Inside the DoJ vs Google show trial

The US Justice Department confirmed yesterday that Microsoft, Yahoo! and AOL have already complied with its request to hand over the details of queries submitted to the search engine - a fact that was disclosed in court documents this week. The DoJ wants the information, not for a criminal prosecution, but as background materia to bolster its attempt to revive a Clinton-era anti-pornography law.

Google is the only one of the four major search engines to balk at the request, a stance which has won the company a lot of goodwill this week. The EFF heaped praise on Google for resisting the subpoena [*].

But on closer examination, Google's reasons for fighting the subpoena are less altruistic and more to do with its familiar refrain, of protecting "commercially sensitive information". And as a justification, that's almost as redundant as the DoJ's fishing expedition itself, when we remember that AOL uses Google search technology. The Feds already have what they want.

No discussion of this case is fair without two important pieces of context. Under the PATRIOT Act, law enforcement can demand information from ISPs and search engines without notification. We can assume such requests, which reveal personally identifiable information, are not uncommon.

Secondly the Bush Administration has insisted on its right to use wiretaps and other surveillance methods without judicial approval. Illegal wiretaps, we recall, are what ended the Presidency of Richard M Nixon - but the Justice Department maintains that Congress in 2001 implicitly granted the executive power to eavesdrop without judicial approval. Last week, the ACLU sued the administration arguing that this violated the Fourth Amendment, which protects citizens from unreasonable searches and seizures.

So Gonzalez vs Google isn't exactly a skirmish that's defining the frontiers of internet privacy - that's taking place in the air war, far overhead.

Now let's see what Microsoft, Yahoo! and AOL gave the government, and what it wants from Google.

Gimme the rude words

The Child Online Protection Act, or COPA, was struck down as unconstitutional two years ago after a court case brought by the ACLU. The Justice Department seeks to revive the law, and its case is based on proving that it is more effective than filtering software in protecting children.

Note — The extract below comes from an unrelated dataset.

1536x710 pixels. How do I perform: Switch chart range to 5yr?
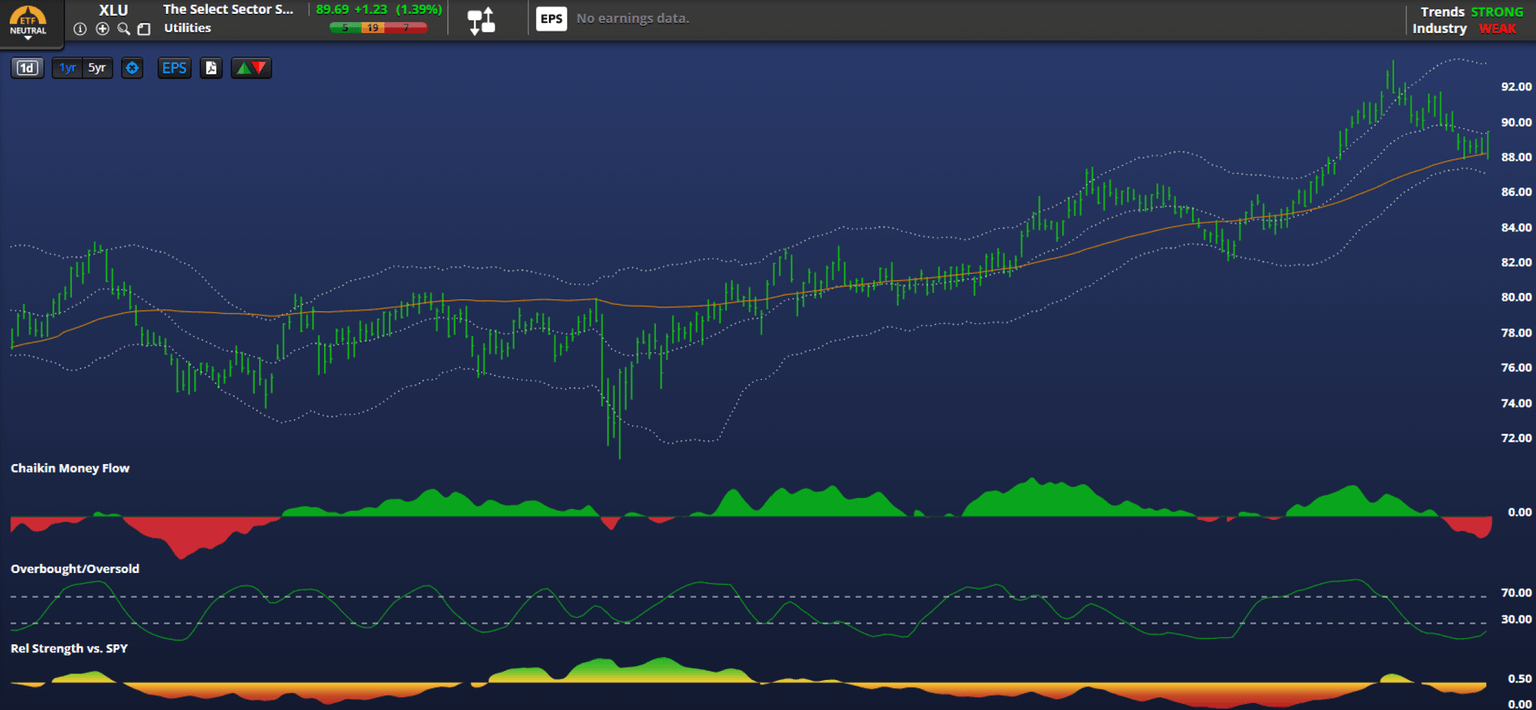click(x=97, y=68)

To bolster this case, it's asking Google by subpoena for two sets of data. One is every search query submitted to Google in a one week period (the DoJ had asked for every query made in June and July last year), "absent any information identifying the query", and a random sample of a million URLs in Google's database. The Feds had asked for Google's entire database.

A subpoena was served to Google on August 25, and negotiations continued until a formal objection by Google on October 10. Google cites objections of relevance, privilege and burden and has refused to comply. The DoJ counters that shorn of identifying information, the queries it wants don't invade Google users' privacy. Google says that since all the other search engines have produced the information requested, it doesn't have to. The DoJ counters that to develop "a sample of the overall universe of queries", it needs Google's information too, and that in any case, Google is the largest.

Google claims the information on how many searches are made each day is a trade secret.

Google takes offence at the DoJ's view of its "highly proprietary search database" … "as a free resource that the [DoJ] can access and use, some levels removed."

The DoJ points out this information wouldn't be disclosed to the public or Google's competitors, and notes Google has failed to show harm.

"Google cannot expected to know - or figure out - 'all information' in the possession, custody, or control of its attorneys, agents, employees, boards, consultants, contractors and other representatives," the company claims.

And you thought they were in the search business?

Google's defence isn't the sturdiest we've ever read, but it didn't cave at the first opportunity, and it's making the government work for its data. As it should.

But in the context of warrant-free wiretaps, and secret PATRIOT disclosures, this is a mere show trial. ®

[*] Just in: EFF congratulates Police for not beating up homeless guy.